The Supply of Information Technology Workers in the United States

Chapter 9: Data Issues

What Are the Sources of Data on IT Workers?

Data are available from three primary sources: the federal government, professional societies, and the private sector. In a separate project, the National Science Foundation (NSF) funded the Commission on Professionals in Science and Technology (CPST) to develop an Internet-based Guide to Data on Scientists and Engineers.90

Federal data. The most relevant federal data on information technology (IT) workers are provided by NSF's Science Resources Studies (SRS) division, the National Center for Education Statistics (NCES; Department of Education), and the Bureau of Labor Statistics (BLS; Department of Labor).

Data on the employment of those working in the U.S. on temporary visas are very limited and were not particularly helpful to this study. The relevant agencies include the U.S. Department of Justice, Immigration and Naturalization Services (issuance of H1-B visas to individuals) and the U.S. Department of Labor (employer applications for H1-B visas).91

NSF has a wealth of data on scientists and engineers.92 The largest amount of worker-related NSF data is on doctoral scientists, since this has long been considered the principal professional degree for independent researchers. Data also are collected on those who hold a baccalaureate or a master's in science or engineering. The data are maintained at the direction of Congress to provide an inventory of human capital for national prosperity and security, and a source of information for policy formulation by other agencies.
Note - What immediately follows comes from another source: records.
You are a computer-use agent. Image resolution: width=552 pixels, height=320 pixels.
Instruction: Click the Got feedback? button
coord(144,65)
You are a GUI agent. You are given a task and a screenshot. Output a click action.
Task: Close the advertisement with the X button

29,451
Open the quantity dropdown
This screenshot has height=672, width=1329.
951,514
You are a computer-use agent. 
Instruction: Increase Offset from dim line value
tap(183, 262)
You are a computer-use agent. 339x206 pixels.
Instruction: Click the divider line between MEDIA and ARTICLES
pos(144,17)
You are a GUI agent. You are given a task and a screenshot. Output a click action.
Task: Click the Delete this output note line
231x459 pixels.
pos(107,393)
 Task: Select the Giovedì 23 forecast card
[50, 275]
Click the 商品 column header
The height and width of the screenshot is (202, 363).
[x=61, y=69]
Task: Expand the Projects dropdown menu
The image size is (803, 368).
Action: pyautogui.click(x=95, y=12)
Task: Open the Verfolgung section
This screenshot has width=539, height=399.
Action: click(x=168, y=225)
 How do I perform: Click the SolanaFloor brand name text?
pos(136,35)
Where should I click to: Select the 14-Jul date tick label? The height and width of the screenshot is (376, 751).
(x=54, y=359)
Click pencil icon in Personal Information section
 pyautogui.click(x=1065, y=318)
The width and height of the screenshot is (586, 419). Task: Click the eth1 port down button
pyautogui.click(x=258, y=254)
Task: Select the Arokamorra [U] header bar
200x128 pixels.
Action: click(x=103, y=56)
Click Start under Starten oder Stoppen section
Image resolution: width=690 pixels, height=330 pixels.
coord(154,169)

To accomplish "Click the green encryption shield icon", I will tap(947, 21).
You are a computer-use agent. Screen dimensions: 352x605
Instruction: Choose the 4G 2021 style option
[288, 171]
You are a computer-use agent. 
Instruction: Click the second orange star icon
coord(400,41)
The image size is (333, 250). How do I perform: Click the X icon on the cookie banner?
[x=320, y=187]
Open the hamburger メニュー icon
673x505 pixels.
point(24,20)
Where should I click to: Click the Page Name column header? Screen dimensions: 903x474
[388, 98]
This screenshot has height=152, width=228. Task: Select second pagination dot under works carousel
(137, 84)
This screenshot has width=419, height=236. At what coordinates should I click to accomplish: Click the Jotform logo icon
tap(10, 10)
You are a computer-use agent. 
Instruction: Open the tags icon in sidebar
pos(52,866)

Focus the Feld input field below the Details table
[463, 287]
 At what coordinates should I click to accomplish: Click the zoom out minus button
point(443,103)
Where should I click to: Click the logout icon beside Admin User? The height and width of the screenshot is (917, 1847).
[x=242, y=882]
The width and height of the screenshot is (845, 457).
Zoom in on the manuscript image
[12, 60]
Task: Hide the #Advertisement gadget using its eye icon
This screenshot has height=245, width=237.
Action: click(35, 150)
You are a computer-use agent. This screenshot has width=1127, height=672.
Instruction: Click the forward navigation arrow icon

NSF's Science Resources Studies division oversees the Survey of Doctorate Recipients (SDR), a biennial survey of a representative sample of those who have received doctorates in the United States in a science or engineering field.
In addition, NSF oversees the Survey of Earned Doctorates (SED), which is an annual population survey of individuals receiving doctorates that year in science or engineering. SED data are stored in a Doctoral Records File (DRF), from which the sample for the SDR can be pulled for longitudinal follow-ups and for replenishments and retirements every two years.
NSF also collects workforce-related data on individuals with bachelor's and master's degrees in science and engineering fields, as part of the biennial National Survey of Recent College Graduates (NSRCG) and the National Survey of College Graduates (NSCG).93 Data at all degree levels have been merged recently into a database called SESTAT, which is accessible from the Web site.
In addition to the surveys of individuals described thus far, NSF annually collects institutional-level data on enrollments and degrees from the baccalaureate and above in science and engineering at U.S. universities. These data are available in a database called CASPAR, which is accessible from the Web site.
The National Center for Education Statistics focuses on enrollments, degrees, faculty counts, and numerous other statistics on the status of the educational enterprise in the United States.94 The annual Digest of Education Statistics, available on their Web site, contains voluminous data. NCES also sponsors periodic longitudinal surveys that follow up on the work experiences of samples of selected cohorts of high school and college students.
The Bureau of Labor Statistics provides employment data and outlooks based primarily on data collected from employers and extrapolated into the future BLS data are not usually sorted by degree level or degree field, since the reporting burden on employers would be somewhat onerous.95 BLS is planning a national job vacancy survey in 1999 for the first time in this country.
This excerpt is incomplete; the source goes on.